Datenschutzverordung DSGVO
Mai 2018 war der Zeitpunkt, als die Datenschutzgrundverordnung in Kraft trat. Eine Verordnung, welche die Verarbeitung personenbezogener Daten vereinheitlichen sollte und dass sogar EU-weit. Dazu sollte die Verordnung auch den Verbraucherschutz stärken. Deutsche Unternehmen waren bereits größtenteils mit den Vorgaben vertraut. Die Datenschutzgrundverordnung verdeutlichte die bereits bestehenden Vorgaben. Jetzt soll für jede Nutzung der Daten eine Einwilligungserklärung eingeholt werden. Oder es muss von den Handwerksbetrieben dokumentiert werden, wie die personenbezogenen Daten verarbeitet werden.
Warum sind teure Wünsche der Kunden datenschutzrelevant?

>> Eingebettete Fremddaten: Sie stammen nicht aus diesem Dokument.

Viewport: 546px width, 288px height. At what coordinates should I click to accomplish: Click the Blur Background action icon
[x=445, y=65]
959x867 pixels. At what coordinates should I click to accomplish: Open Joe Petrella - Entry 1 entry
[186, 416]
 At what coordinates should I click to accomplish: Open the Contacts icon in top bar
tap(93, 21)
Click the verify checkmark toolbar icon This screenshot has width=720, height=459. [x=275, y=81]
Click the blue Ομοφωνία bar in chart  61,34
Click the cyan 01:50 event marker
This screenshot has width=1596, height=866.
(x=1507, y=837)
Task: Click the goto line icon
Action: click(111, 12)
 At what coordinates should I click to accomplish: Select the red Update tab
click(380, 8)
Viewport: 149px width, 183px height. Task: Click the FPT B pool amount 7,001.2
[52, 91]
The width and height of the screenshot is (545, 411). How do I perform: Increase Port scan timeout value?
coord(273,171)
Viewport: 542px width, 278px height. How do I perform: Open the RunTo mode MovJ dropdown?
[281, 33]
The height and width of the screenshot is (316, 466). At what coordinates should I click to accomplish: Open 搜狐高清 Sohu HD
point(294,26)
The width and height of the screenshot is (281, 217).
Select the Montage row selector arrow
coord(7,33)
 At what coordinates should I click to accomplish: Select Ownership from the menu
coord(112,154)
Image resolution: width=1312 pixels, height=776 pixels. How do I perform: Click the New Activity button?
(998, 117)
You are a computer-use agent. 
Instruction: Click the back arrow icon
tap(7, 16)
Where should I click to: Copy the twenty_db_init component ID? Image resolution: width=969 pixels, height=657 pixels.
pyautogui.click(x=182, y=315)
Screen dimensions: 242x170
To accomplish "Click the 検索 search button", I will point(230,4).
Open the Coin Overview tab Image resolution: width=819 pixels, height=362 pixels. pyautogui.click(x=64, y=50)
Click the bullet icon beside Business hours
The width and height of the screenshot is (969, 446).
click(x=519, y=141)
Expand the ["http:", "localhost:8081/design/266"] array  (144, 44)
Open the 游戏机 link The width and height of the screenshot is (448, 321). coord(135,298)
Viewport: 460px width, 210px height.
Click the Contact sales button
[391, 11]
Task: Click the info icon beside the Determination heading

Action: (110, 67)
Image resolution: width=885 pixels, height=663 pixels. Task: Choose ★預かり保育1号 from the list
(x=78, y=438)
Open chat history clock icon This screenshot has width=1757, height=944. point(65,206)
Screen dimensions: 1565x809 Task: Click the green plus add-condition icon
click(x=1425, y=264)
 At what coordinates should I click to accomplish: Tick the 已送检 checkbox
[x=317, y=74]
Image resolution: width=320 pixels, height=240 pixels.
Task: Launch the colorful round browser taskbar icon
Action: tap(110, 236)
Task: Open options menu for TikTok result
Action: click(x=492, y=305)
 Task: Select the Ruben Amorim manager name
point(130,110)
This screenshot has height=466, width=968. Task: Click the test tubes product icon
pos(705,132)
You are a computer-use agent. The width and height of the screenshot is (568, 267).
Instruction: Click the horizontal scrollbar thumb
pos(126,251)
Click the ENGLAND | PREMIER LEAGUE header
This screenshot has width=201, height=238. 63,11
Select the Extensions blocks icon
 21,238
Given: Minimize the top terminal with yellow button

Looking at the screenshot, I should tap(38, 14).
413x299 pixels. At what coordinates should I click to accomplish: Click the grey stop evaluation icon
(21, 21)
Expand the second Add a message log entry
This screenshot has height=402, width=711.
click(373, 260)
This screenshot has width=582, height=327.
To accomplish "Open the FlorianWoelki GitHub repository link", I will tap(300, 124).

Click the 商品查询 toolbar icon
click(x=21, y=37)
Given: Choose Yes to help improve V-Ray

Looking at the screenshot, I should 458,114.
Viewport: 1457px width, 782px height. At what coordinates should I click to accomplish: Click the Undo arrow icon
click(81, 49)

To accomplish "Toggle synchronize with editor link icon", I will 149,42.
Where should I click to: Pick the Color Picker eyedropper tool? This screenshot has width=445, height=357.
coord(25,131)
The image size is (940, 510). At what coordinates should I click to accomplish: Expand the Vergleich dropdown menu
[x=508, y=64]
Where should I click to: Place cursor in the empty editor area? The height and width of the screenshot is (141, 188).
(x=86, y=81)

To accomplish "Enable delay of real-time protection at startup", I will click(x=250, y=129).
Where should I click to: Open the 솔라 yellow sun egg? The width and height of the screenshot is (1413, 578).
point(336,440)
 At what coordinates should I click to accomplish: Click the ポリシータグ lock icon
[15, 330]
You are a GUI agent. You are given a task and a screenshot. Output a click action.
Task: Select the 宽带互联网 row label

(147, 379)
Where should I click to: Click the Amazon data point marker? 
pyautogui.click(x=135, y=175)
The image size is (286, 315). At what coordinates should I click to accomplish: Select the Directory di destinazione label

Warum stellen die Fotos, wie sie Günter Derwaritsch anfertigt, ein Problem dar? Unter personenbezogenen Daten, versteht man alle Informationen, mit welchen man Rückschlüsse auf eine natürliche Person ziehen kann. Diese Informationen müssen dann nach der DSGVO datenschutzrechtlich abgesichert werden. Diese Daten sind nur Personen zugänglich zu machen, welche zwingend mit dem Vorgang zu tun haben.
Herr Derwaritsch erklärt dazu, dass man aus Fotos auch Informationen ziehen kann. Welche Art der Treppe wurde eingebaut? Welche Holzqualität hat der Kunde sich ausgesucht? Eine einfache Fichte oder Holz aus einem Eichenholz-Weinfass im Alter von 200 Jahren. Diese Informationen bieten beispielsweise die Möglichkeit, auf die finanzielle Lage der Kunden Rückschlüsse zu ziehen.
Da Herr Derwaritsch den Datenschutz genauso perfektionieren möchte, wie die Produktion seiner erstklassigen Möbel, ist Papierkrieg angesagt. Damit er die Datenschutz-Grundverordnung erfüllen kann, teilt er die Auftragsmappen in zwei Teile. Die Mitarbeiter seiner Werkstatt erhalten die minimalisierten Ausgaben der Arbeitsmappen. Die sensiblen Daten bleiben im zweiten Teil der Arbeitsmappe unter Verschluss. Erst wenn es zur Lieferung kommt, werden beide Mappen zusammengefügt. Ein Mappenwirrwar, welches die Arbeit erschwert und unnötig Zeit frisst. Für Herr Derwaritsch ist dies ein großer zusätzliche Arbeitsaufwand.
Es kommt oft vor, dass die Verordnung praktisch nicht umsetzbar ist.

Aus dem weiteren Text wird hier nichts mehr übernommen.